*EXTRACT PROVIDED*.
▬▬▬▬▬▬▬▬▬▬

I have been trying (and failing) to write this letter to you for the last three months. But I keep getting stuck after the first two to three sentences. Then I sit for hours staring at the skyline outside my office window, trying to figure out how I could ever articulate the praise you deserve.
I have been following your environmental activism and how you’ve inspired millions of young people around the world to raise their voices and demand for action on the most immediate threat to our future: global warming.
There are days when I walk down the streets of Stockholm and feel ashamed — of myself, of my generation, and of the work I do. My guilt is not an attempt to excuse or rationalise my generation’s inaction on the global warming issue. Rather, it’s an acknowledgement of the poor decisions we continue to make and the complex narratives we’ve developed to justify our lack of courage.
We have cowered away from addressing global warming, and our lack of courage is pathetic. We know we can’t continue treating the planet as we currently do. We all agree we should change, and yet we don’t.

▬▬▬▬▬▬▬▬▬▬

*INFORMATION SHOWN*.
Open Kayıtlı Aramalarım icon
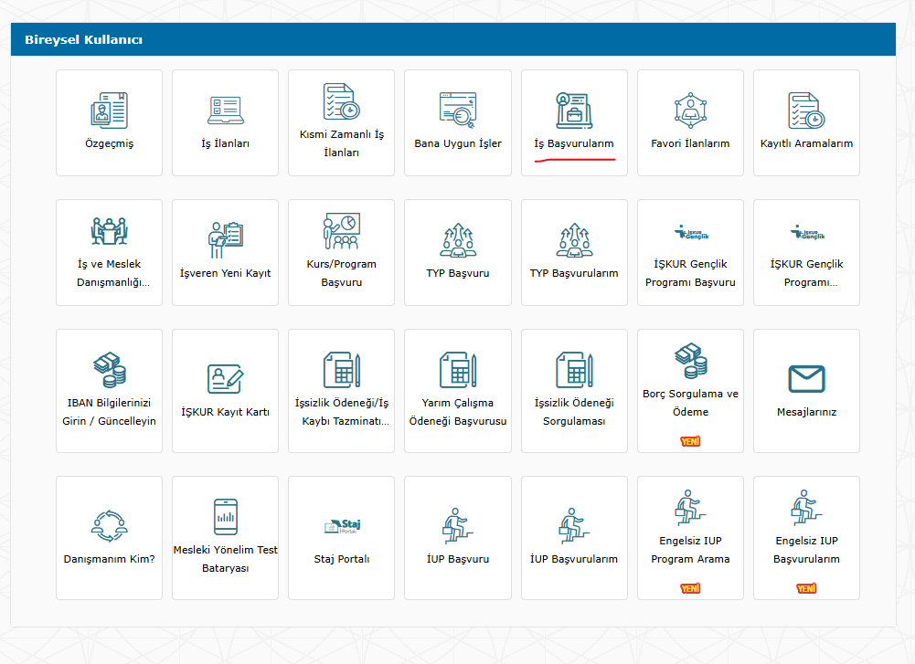(x=806, y=111)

▬▬▬▬▬▬▬▬▬▬

In the letter about global warming activism, how long has the writer been trying to write it?

For the last three months.